Of this, $4.84 billion was spent on two assets — Vankor and Taas Yuryakh.

“As of now, there is no impact on OVL and other companies.

“Issues may appear only if the crisis intensifies and the US and EU impose sanctions,” said a top PSU official, asking not to be quoted.

Russian major Rosneft-backed Nayara Energy’s Vadinar refinery in Gujarat is also unlikely to have any impact on its crude procurement as the company is dependent on west Asian crude oil.

The share of Russia in India’s crude oil imports is around 1 per cent, while the country is dependent on west Asia for around 63.4 per cent.

A Nayara official refused to comment.

Executives of the pharmaceutical industry said Russia was one of the key markets for exports — ranking fourth after the US, South Africa, and the United Kingdom — and any disruption would be a concern.

Russia accounted for 2.41 per cent of India’s pharmaceutical exports in the fiscal year ended March 2021, according to the data from the Pharmaceuticals Export Promotion Council.

The US, in comparison, accounted for 31.57 per cent of India’s pharma exports in FY21.

Indian firms exported $591 million worth of medicines to Russia in 2020-21, as compared to $7,723.5 million worth of exports to the US.

Sun Pharmaceutical Industries and Dr Reddy’s Laboratories have a significant presence in the Russian market.

A Sun Pharmaceuticals spokesperson said the company was monitoring the situation in Russia and Ukraine and was hoping for the best outcome.

“We are in constant touch with our employees in both countries and they are safe.”

A DRL spokesperson said the company has had a strong presence in the region for over three decades.

“We hope for a peaceful resolution. In case of an escalation, ensuring the well-being of our staff, meeting patient needs, and business continuity would be our main priorities.

“We are monitoring developments closely and are preparing accordingly,” the official said.

Officials representing Indian tea exporters said Russia is one of the biggest markets for Indian tea, accounting for about 18 per cent of its total exports, though Ukraine is a very small market at around 3 million kg.

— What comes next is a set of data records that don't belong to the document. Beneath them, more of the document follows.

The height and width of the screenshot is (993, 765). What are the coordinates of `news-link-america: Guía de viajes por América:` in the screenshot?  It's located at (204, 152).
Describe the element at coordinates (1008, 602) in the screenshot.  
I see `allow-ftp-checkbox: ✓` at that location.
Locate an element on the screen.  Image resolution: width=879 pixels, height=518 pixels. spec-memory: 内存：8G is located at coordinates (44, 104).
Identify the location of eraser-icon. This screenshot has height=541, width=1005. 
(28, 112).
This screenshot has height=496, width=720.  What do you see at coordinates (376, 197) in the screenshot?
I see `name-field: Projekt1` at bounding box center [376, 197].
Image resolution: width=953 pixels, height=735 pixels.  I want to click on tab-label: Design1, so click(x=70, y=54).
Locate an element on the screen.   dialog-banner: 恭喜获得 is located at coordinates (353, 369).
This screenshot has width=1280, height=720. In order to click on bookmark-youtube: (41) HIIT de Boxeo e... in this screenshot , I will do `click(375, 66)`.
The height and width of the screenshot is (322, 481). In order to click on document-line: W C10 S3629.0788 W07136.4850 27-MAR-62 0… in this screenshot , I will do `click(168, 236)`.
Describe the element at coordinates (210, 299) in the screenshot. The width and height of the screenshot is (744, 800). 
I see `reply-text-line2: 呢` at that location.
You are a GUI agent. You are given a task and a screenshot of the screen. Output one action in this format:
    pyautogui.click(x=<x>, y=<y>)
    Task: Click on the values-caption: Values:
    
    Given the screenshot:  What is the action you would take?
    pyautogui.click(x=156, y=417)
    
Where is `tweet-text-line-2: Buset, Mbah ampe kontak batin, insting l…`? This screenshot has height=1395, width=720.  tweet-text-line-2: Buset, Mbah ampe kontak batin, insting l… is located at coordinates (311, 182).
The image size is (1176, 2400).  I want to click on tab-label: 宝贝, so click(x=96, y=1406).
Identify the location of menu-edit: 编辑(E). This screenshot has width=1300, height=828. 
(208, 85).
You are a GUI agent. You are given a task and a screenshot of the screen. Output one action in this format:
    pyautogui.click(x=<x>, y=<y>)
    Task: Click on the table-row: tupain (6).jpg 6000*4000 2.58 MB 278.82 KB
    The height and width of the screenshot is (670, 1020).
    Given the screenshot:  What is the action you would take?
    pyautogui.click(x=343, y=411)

“Russia is a very important market for Indian tea.

“As it is, Iran shipments continue to be plagued by payment issues.

“Now, if tea exports to Russia get impacted, then more tea will be available in the domestic market and there will be an oversupply situation.

“It will be a serious challenge for the industry,” said Nayantara Palchoudhuri, chairperson, Indian Tea Association.